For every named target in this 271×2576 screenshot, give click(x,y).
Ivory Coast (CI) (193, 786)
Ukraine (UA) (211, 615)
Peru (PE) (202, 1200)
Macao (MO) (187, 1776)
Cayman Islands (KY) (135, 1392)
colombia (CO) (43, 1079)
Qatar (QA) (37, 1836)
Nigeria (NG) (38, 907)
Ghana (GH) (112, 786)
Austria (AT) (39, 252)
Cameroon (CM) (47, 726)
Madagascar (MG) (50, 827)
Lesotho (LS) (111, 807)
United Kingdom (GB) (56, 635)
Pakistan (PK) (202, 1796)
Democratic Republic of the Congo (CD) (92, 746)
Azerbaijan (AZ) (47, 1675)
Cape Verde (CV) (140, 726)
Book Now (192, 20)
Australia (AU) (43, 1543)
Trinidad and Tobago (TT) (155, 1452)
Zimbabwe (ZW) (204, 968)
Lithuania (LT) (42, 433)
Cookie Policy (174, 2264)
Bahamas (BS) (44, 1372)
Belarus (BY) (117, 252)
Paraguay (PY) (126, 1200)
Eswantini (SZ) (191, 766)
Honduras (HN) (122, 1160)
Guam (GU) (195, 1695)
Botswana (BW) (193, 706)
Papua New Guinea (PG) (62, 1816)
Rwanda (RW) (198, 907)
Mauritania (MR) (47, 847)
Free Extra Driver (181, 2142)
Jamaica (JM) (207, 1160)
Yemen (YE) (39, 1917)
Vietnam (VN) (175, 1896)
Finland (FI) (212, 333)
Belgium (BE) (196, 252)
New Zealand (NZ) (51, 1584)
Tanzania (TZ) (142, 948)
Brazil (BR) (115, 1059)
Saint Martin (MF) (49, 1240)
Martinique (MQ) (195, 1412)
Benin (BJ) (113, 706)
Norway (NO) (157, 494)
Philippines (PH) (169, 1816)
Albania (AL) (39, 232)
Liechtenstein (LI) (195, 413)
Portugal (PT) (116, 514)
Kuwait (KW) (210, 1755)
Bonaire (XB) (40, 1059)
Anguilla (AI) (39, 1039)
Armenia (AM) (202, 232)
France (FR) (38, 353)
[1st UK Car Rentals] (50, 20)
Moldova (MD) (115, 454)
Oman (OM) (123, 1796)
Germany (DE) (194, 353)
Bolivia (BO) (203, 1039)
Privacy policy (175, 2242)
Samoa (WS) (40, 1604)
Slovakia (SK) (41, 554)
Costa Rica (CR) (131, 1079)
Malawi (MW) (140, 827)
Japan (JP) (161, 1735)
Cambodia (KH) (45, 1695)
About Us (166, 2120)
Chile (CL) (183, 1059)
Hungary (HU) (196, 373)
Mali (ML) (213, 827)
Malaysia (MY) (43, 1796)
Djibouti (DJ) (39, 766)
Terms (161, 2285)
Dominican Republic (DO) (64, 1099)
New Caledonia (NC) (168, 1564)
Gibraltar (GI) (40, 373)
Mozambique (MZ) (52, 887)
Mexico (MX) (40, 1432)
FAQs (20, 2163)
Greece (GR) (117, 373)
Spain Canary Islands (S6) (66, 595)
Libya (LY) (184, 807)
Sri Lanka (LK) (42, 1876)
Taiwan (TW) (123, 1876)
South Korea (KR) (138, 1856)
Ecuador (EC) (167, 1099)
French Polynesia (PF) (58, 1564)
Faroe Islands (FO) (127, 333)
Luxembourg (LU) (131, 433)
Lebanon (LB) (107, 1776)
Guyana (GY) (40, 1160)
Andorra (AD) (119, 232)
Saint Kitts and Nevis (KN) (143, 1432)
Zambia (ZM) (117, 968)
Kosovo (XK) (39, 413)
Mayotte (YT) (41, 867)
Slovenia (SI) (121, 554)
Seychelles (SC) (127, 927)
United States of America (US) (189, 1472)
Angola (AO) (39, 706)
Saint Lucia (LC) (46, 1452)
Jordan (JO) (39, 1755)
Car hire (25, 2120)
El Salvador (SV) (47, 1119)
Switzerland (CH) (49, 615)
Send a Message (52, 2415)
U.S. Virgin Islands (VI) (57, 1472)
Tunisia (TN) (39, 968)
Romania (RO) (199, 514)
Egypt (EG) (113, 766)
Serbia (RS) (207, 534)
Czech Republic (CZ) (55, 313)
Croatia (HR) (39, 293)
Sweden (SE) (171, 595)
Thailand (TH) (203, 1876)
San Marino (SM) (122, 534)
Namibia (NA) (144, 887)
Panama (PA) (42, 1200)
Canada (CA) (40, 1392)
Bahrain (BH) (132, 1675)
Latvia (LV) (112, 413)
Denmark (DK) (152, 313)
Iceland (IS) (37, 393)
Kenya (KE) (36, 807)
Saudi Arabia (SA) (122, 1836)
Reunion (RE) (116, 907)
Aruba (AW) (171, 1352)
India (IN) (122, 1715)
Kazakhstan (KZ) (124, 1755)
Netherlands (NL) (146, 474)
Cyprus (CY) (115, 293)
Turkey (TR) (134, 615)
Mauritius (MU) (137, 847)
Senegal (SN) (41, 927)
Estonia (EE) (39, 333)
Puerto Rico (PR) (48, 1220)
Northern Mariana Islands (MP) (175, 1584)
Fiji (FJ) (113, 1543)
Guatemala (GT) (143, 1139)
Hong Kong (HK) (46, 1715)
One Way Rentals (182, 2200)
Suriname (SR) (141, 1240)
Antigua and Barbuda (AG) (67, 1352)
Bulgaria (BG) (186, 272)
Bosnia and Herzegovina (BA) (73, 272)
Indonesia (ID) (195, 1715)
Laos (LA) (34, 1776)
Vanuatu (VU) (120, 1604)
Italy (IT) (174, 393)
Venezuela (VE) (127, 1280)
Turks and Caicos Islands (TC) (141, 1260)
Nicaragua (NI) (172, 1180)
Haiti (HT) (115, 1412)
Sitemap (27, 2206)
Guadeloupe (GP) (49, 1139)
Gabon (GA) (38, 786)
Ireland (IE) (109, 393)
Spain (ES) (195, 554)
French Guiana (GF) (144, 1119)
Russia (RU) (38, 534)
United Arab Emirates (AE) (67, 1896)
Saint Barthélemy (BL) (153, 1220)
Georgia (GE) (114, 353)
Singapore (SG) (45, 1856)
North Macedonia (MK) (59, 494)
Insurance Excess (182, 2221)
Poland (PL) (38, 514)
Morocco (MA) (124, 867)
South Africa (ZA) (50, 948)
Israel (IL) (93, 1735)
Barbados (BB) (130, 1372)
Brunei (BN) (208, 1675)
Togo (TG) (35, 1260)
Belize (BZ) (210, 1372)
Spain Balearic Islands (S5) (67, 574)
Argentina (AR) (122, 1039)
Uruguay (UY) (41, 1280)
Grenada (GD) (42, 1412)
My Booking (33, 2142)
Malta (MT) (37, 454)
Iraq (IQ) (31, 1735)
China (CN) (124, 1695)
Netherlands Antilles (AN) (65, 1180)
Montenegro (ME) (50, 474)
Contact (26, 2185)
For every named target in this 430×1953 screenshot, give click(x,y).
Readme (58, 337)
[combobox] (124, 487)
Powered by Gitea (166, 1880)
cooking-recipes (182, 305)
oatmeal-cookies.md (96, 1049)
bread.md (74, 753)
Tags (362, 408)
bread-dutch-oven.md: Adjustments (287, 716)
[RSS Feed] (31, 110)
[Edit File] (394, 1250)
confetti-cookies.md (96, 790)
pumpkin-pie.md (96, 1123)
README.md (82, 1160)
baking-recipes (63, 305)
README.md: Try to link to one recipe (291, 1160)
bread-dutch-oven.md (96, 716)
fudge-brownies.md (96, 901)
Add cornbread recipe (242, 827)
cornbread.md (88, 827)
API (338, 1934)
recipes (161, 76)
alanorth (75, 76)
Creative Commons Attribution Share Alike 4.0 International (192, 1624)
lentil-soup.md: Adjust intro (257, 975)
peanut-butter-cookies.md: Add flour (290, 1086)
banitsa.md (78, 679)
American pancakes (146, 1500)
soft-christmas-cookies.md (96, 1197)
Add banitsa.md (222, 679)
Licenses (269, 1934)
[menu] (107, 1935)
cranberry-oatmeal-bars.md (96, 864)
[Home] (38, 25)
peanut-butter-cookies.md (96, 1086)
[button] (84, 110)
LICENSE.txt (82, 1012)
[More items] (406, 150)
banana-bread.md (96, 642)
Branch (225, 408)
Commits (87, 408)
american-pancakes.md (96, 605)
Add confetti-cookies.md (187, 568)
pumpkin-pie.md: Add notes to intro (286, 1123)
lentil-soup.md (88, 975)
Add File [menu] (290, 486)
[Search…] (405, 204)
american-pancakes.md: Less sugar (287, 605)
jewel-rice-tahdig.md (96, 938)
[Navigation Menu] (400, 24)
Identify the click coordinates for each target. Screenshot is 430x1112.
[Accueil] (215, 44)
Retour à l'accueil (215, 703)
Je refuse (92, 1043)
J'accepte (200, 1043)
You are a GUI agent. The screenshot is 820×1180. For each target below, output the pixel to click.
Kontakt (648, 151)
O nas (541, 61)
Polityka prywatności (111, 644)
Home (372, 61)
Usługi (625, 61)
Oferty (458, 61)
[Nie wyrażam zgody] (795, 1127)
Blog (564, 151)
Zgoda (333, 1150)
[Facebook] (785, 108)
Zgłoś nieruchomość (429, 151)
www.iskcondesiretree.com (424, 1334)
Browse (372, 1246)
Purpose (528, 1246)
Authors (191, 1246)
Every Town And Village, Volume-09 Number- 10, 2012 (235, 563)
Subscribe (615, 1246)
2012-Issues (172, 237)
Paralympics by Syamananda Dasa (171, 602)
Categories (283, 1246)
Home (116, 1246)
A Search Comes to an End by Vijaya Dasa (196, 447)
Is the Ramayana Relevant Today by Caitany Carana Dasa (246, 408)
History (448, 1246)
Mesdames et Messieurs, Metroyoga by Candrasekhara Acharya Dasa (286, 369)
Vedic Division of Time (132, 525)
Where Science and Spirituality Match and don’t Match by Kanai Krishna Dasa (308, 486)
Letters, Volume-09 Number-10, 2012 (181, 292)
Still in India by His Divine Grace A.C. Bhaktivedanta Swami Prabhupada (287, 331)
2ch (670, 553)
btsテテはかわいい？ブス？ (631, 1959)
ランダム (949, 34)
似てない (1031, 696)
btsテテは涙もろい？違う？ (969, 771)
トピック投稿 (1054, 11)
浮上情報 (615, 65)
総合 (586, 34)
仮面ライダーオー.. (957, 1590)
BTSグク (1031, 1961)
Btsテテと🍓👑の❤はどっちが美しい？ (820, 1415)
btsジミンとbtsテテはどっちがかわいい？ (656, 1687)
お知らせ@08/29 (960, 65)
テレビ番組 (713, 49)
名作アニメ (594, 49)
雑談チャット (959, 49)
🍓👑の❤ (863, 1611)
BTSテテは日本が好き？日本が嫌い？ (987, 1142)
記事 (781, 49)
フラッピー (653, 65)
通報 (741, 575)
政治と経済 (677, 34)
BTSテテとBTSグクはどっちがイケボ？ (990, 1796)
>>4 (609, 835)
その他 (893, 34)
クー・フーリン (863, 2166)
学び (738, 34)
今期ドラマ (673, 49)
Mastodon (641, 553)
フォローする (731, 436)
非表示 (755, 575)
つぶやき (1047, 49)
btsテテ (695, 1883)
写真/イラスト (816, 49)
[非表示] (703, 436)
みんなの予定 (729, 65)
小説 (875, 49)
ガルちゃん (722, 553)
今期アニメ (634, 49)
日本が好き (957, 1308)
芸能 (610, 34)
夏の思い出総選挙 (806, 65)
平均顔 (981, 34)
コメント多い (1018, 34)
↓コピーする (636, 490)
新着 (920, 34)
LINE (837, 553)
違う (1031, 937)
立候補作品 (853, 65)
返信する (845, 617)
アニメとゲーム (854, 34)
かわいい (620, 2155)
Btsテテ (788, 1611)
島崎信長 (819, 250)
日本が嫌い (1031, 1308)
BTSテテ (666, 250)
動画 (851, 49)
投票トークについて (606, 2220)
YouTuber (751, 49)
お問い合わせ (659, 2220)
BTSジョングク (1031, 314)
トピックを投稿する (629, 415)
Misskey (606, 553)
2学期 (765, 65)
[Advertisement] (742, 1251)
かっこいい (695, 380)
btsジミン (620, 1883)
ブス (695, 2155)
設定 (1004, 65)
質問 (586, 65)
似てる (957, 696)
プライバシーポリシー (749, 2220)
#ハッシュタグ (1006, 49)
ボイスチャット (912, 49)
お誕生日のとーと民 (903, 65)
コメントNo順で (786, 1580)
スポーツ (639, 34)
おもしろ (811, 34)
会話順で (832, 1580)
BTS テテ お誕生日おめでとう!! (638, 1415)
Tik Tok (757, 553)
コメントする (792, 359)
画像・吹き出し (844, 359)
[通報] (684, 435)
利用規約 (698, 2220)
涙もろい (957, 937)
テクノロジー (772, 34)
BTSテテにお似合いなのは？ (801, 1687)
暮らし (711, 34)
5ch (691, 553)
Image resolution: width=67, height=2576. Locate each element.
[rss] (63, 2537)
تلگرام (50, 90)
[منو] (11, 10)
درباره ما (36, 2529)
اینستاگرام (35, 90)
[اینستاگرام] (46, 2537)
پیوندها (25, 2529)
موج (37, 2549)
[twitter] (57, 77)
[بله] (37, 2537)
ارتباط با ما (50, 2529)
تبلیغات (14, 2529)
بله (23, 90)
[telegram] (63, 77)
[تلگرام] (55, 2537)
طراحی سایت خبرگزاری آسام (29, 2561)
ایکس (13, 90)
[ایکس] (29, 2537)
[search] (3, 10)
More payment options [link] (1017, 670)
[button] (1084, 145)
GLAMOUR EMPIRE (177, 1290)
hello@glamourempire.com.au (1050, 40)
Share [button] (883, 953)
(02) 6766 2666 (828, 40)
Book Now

■ ■ ■ ■ ■

→ **REQUIRED WORK**
Look for the line that contains "[button] (1084, 145)" in the listing above. Set down that line and each line after it, ending with the last one.

→ **EXPECTED OUTPUT**
[button] (1084, 145)
GLAMOUR EMPIRE (177, 1290)
hello@glamourempire.com.au (1050, 40)
Share [button] (883, 953)
(02) 6766 2666 (828, 40)
Book Now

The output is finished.